L'histoire des églises russes à Vancouver commence en 1924, lorsque la Métropole nord-américaine, qui est devenue plus tard l'Église orthodoxe autocéphale d'Amérique (OCA), faisait partie de la ROCOR. À cette époque, la première église russe en l'honneur de la Résurrection du Christ a été fondée sur la 7e Avenue, dédiée à la consécration de l'église de la Résurrection du Christ à Jérusalem. Cette église a existé jusqu'en 1950, après quoi elle a été démolie lors de la construction du pont Granville. La ville a fourni un terrain pour une nouvelle église sur la 43e Avenue, qui existe encore aujourd'hui en tant que paroisse cathédrale de l'OCA.
En 1926, lorsque la juridiction américaine s'est séparée de la ROCOR, elle a commencé à ressentir l'influence des églises protestantes occidentales. Le métropolite Platon cherchait à créer une église américaine indépendante, ce qui a suscité le mécontentement parmi les fidèles qui ne souhaitaient pas de changements dans l'orthodoxie. Dans certaines paroisses, des innovations ont commencé à être introduites, telles que des bancs, la réduction des services religieux et le passage au calendrier grégorien. Cela a conduit à une division parmi les fidèles russes. En 1926, un petit groupe de personnes s'est séparé de l'église de la Résurrection et a fondé une église domestique de saint Nicolas de Myre sur la 6e Avenue.
Les églises à l'étranger continuaient de commémorer le patriarche Tikhon, et après sa mort, le métropolite Pierre Kroutitsky. De 1935 à 1946, les deux églises de Vancouver se sont unies en une seule éparchie, et l'église domestique de saint Nicolas a fermé, et les paroissiens ont rejoint la paroisse de la Résurrection.
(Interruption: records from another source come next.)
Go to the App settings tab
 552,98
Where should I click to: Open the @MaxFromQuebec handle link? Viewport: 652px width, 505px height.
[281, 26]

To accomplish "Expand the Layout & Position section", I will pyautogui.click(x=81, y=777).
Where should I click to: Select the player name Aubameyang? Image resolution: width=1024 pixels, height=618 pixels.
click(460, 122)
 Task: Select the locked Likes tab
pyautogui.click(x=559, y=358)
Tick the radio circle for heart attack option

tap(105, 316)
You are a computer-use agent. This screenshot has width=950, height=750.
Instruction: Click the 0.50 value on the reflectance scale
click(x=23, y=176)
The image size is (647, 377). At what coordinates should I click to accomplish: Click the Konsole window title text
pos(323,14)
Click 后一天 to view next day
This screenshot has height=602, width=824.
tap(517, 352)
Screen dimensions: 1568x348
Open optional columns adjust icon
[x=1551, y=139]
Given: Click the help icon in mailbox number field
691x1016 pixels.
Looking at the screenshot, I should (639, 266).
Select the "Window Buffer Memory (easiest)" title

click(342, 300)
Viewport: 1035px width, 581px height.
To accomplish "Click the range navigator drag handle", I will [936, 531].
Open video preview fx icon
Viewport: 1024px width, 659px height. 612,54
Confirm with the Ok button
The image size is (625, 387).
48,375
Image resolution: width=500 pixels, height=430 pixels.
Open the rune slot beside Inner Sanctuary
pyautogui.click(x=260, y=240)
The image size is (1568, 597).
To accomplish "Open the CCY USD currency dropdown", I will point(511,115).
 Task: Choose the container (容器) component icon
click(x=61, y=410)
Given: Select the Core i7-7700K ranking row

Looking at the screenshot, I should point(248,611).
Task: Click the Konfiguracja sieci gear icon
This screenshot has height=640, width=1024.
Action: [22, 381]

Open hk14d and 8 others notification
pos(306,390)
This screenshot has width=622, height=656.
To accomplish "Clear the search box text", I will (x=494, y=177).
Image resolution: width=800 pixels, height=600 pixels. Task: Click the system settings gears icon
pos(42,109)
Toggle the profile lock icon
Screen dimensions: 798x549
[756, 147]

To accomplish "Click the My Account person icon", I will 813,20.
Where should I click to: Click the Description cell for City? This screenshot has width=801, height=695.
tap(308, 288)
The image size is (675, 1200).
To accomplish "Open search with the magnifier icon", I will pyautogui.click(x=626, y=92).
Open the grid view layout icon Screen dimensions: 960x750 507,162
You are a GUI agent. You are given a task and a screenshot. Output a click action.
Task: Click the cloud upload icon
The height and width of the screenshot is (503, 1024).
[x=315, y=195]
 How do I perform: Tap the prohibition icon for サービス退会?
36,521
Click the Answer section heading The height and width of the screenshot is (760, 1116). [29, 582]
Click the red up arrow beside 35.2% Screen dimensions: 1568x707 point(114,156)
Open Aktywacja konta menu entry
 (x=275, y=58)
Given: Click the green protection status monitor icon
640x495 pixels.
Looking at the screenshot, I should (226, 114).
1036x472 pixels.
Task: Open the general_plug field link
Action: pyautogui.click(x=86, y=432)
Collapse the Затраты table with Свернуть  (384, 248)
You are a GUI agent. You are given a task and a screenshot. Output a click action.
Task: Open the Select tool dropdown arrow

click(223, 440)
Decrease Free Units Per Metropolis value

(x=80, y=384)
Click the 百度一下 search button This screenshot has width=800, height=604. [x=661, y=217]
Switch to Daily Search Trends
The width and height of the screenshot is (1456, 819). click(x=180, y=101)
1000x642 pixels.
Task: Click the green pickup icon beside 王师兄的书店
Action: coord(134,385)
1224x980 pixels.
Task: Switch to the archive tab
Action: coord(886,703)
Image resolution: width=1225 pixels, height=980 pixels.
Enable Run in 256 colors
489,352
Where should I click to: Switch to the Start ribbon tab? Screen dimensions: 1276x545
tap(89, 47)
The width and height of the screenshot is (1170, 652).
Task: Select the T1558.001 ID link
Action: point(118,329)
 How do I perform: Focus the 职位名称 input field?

La deuxième étape de l'histoire de l'église de saint Nicolas a commencé en 1946. L'archimandrite Aggée (Mazur), recteur de l'église de la Résurrection de 1940 à 1948, s'est à nouveau séparé de la ROCOR après le Concile de Cleveland de 1946 et a ravivé la communauté de saint Nicolas de Myre.
En 1950, le prêtre Philimon Gorelik est arrivé à Vancouver depuis la Biélorussie. Il cherchait à créer une église russe traditionnelle au coin de l'East 13th Avenue et de la Prince Albert Street. En 1950, la construction de l'église de saint Nicolas de Myre a commencé et s'est achevée en 1952. Cet événement a été une joie pour la communauté russe, qui a pu préserver sa foi et sa culture. En 1980, le prêtre Pierre Dubovik, diplômé de la faculté de théologie en Pologne, est arrivé.
Au début des années 1990, l'église a été agrandie et reconstruite en forme de croix. Malgré des moyens financiers limités, les paroissiens ont activement soutenu la construction, et l'église est devenue un lieu où les gens pouvaient renforcer leur foi et leur spiritualité.